Please make an exact copy of the lines from the one holding "Instruction: Open the To date calendar picker" through the end of the data, both ends included, with no pictures.

*** GIVEN DATA Section Begins ***

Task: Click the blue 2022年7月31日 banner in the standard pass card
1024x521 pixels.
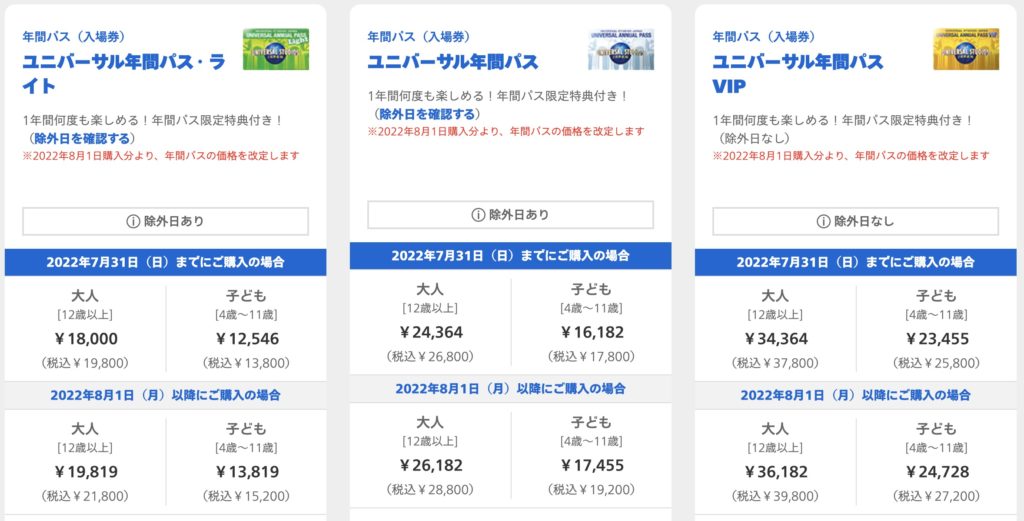Action: 510,255
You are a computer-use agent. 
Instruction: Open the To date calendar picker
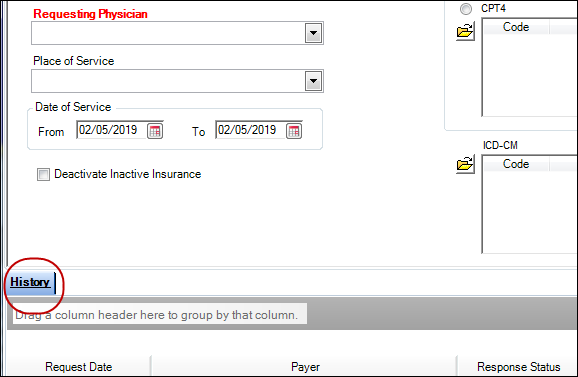[x=294, y=131]
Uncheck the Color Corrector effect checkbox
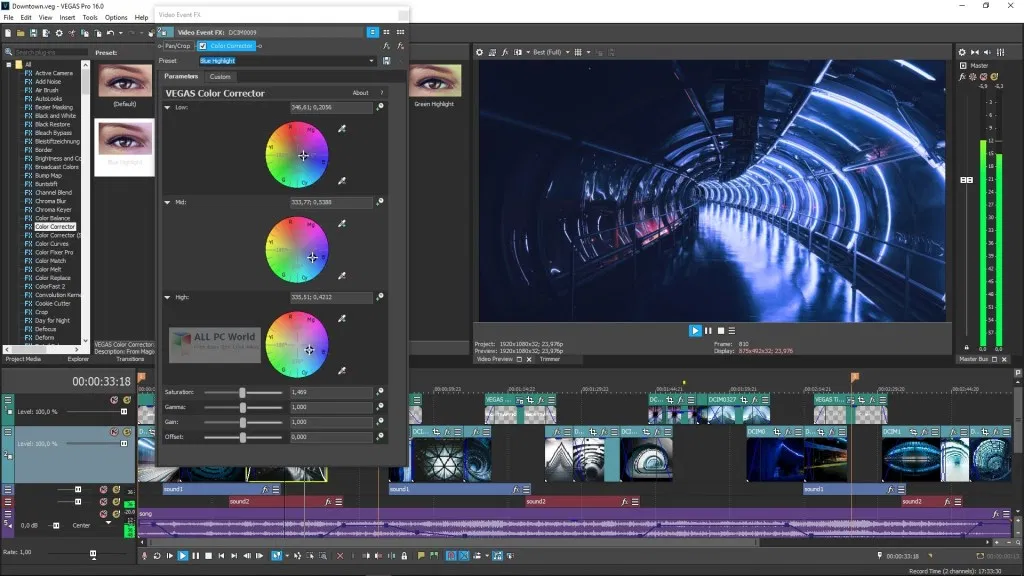Viewport: 1024px width, 576px height. tap(203, 46)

*** GIVEN DATA Section Ends ***

§ YOUR RESPONSE:
Instruction: Open the To date calendar picker
[x=294, y=131]
Uncheck the Color Corrector effect checkbox
Viewport: 1024px width, 576px height. tap(203, 46)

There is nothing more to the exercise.